The sheaf. Treat the standpoint lattice as a base for a Grothendieck topology: open sets are downward-closed subsets of the <: lattice. The perspectival sheaf 𝓕 assigns to each open set U a stalk 𝓕(U) — the local knowledge (set of derivable facts, three-valued atoms, evidence accumulations) available to the standpoints in U. Restriction maps 𝓕(U) → 𝓕(V) for V ⊆ U encode how broader perspectives specialize to narrower ones; explicit bridge rules (Bridge rules) lift to additional restriction maps wherever the bridge graph reaches.
| Modal / standpoint construct | Sheaf-theoretic reading |
|---|---|
Standpoint s | Open set in the lattice topology |
box_s(P) | Section of 𝓕 over s’s open set (P holds across the perspective) |
diamond_s(P) | Local non-zero stalk witness (P holds somewhere in s’s open) |
<: between standpoints | Open-set inclusion |
| Bridge rule (Bridge rules) | Restriction map 𝓕(U) → 𝓕(V) along the bridge direction |
Consistent federation (across [s₁, s₂] returns Is(v)) | Global section over U(s₁) ∪ U(s₂) |
Irreducible disagreement (Both(a, b)) | Non-trivial first cohomology H¹(𝓕) ≠ 0 |
Substrate theorems. The correspondence is proved over a finite model at spec/lean/Argon/Locality/SheafEquivalence.lean — no axioms, no sorry: bottom_up_is_equilibrium, equilibrium_is_global_section, and equilibrium_is_minimal_section. Stated informally: the bottom-up evaluation of the federated standpoint system produces an MCS-style equilibrium, and that equilibrium is a minimal global section of the perspectival sheaf. The full categorical construction — a genuine Grothendieck topology with general restriction maps — is open research (it would unify two independent formalizations of perspectival reasoning; see the vault note “Topology of Understanding”). The finite-model theorems are the substrate commitment.
Consequence (H¹ interpretation). When across [s₁, s₂] yields Both(a, b) (the FDE conflict outcome), the first cohomology H¹(𝓕) carries a non-trivial generator. The two witnesses a, b are cohomologically distinct — they witness an irreducible perspectival disagreement that no global section can unify. This is the formal content behind the #[consistency(paraconsistent)] policy: the substrate makes the disagreement explicit rather than collapsing it.

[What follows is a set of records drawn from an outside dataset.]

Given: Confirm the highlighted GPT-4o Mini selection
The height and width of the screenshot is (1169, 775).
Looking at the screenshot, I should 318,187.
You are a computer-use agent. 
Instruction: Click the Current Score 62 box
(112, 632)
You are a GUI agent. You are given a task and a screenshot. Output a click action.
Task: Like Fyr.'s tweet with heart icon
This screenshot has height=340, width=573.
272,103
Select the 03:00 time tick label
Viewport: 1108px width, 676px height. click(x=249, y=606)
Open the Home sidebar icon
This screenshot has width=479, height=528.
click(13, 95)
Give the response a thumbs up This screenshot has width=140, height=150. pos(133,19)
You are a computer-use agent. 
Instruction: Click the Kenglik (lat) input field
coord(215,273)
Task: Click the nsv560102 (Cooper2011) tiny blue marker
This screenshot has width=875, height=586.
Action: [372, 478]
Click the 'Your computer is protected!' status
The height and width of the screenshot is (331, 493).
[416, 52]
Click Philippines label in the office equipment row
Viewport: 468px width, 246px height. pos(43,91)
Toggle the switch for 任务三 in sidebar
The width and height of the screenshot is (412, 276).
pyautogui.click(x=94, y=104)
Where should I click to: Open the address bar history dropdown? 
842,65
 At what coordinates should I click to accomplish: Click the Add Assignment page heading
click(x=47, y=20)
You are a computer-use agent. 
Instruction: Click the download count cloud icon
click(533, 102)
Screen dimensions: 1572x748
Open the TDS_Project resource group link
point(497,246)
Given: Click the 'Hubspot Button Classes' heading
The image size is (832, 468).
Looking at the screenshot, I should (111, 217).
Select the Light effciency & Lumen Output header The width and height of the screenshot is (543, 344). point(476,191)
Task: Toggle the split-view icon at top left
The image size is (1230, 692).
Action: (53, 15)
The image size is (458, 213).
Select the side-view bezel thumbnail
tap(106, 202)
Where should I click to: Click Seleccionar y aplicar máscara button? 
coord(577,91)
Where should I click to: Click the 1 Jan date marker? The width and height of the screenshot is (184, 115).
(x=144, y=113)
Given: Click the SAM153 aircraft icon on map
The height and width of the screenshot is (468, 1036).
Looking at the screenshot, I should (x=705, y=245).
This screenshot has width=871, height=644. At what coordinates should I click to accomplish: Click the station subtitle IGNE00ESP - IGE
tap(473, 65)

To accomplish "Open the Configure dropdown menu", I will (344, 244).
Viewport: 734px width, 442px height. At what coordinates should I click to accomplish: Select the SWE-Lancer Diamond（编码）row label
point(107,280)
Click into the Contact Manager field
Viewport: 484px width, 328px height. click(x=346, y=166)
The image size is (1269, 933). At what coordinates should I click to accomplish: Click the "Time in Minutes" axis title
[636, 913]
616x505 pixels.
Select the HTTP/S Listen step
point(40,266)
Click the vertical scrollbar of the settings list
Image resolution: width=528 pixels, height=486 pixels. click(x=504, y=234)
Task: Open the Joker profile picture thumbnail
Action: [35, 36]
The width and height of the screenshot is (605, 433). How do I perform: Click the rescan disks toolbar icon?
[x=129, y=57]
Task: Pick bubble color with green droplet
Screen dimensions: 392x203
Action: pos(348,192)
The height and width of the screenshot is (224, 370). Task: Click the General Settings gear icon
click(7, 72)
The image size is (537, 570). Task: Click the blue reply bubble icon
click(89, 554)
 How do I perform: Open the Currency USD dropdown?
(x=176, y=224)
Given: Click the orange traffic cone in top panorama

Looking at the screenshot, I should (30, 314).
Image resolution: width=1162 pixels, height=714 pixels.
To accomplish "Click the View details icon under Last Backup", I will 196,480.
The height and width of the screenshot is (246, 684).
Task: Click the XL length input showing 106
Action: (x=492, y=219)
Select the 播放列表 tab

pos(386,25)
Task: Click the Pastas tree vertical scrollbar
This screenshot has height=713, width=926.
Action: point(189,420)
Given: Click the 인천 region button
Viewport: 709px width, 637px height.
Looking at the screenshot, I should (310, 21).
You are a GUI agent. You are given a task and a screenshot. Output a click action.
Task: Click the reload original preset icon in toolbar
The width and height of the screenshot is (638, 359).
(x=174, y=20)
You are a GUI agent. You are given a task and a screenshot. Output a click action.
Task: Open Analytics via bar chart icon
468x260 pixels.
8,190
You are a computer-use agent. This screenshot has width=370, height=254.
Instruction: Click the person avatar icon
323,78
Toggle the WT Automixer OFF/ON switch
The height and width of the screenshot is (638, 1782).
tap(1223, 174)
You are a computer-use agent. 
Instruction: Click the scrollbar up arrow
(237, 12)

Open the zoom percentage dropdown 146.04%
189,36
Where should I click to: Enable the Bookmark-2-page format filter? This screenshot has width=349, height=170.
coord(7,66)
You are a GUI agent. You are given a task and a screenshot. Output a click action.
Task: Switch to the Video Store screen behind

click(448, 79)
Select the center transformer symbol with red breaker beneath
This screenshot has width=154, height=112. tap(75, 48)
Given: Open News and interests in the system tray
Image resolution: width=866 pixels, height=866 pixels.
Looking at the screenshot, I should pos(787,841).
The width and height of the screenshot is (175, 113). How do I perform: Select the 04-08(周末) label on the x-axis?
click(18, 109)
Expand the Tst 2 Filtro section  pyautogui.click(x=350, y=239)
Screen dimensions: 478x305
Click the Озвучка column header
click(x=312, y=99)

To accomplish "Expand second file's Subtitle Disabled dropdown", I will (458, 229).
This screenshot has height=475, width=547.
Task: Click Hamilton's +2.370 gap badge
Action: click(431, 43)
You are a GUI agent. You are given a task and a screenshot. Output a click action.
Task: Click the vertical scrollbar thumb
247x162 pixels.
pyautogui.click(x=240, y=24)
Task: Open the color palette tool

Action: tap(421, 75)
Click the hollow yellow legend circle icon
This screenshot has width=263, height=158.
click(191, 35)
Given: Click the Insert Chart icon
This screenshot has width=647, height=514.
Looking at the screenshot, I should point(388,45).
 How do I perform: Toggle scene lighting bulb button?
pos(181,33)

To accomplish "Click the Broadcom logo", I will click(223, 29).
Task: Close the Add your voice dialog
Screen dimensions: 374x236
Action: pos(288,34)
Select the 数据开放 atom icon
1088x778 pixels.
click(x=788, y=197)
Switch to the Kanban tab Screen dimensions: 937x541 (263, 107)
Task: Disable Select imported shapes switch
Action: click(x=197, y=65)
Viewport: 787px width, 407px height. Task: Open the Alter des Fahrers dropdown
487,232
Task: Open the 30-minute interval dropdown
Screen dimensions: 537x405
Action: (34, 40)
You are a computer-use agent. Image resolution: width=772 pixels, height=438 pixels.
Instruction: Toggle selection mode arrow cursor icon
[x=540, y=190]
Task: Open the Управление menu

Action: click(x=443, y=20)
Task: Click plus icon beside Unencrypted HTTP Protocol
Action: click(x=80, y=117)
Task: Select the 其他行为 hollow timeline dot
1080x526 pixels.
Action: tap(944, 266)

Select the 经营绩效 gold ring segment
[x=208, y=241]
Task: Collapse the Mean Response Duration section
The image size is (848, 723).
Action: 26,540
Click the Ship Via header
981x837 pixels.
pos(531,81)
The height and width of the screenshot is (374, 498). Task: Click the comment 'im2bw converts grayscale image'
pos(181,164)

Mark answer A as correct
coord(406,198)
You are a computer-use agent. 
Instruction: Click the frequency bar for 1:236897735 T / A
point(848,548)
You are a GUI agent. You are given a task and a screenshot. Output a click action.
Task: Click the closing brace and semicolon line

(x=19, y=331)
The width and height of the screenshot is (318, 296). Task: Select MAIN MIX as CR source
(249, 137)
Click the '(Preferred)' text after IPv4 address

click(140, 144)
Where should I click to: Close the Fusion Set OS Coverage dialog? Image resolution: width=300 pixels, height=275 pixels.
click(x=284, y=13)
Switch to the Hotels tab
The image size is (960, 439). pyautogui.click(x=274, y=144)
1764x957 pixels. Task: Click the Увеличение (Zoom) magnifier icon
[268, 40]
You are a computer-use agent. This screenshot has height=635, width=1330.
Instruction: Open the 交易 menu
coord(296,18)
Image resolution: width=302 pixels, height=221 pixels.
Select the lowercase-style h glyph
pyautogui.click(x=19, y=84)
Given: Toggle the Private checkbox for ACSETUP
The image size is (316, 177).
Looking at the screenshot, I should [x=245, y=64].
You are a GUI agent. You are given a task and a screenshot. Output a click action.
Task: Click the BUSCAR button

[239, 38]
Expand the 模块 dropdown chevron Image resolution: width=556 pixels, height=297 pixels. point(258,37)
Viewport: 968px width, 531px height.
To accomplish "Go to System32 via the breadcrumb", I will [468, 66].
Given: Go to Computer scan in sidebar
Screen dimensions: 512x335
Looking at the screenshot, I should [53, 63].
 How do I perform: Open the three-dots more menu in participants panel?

Consequence (sheaf cohomology as diagnostics). Future tooling may surface H¹(𝓕) generators as a diagnostic class — “your federation disagreement is reducible (cohomologous to zero, fixable by a bridge rule) or irreducible (a non-trivial cohomology generator, requiring paraconsistent acceptance).” This is research-grade; the substrate axioms are the commitment.
Lift under bitemporal extent. When the standpoint federation runs over modules with bitemporal extent (Temporal substrate), the three sheaf-equivalence theorems lift pointwise without new axioms — provided bridges are temporal-uniform (Bridge rules). The bitemporal BeliefAssignment, BridgeEval, and LocalFixpoint become time-indexed functions; at each time slice, the canonical theorem applies. Mechanized at spec/lean/Argon/Locality/Temporal.lean (bottom_up_is_equilibrium_bitemporal, equilibrium_is_global_section_bitemporal, equilibrium_is_minimal_section_bitemporal, bundled as sheaf_equivalence_bitemporal_uniform). Non-uniform bridges (consulting facts at different VTs) require a new temporal-bridge-monotonicity axiom and are out of the conservativity envelope.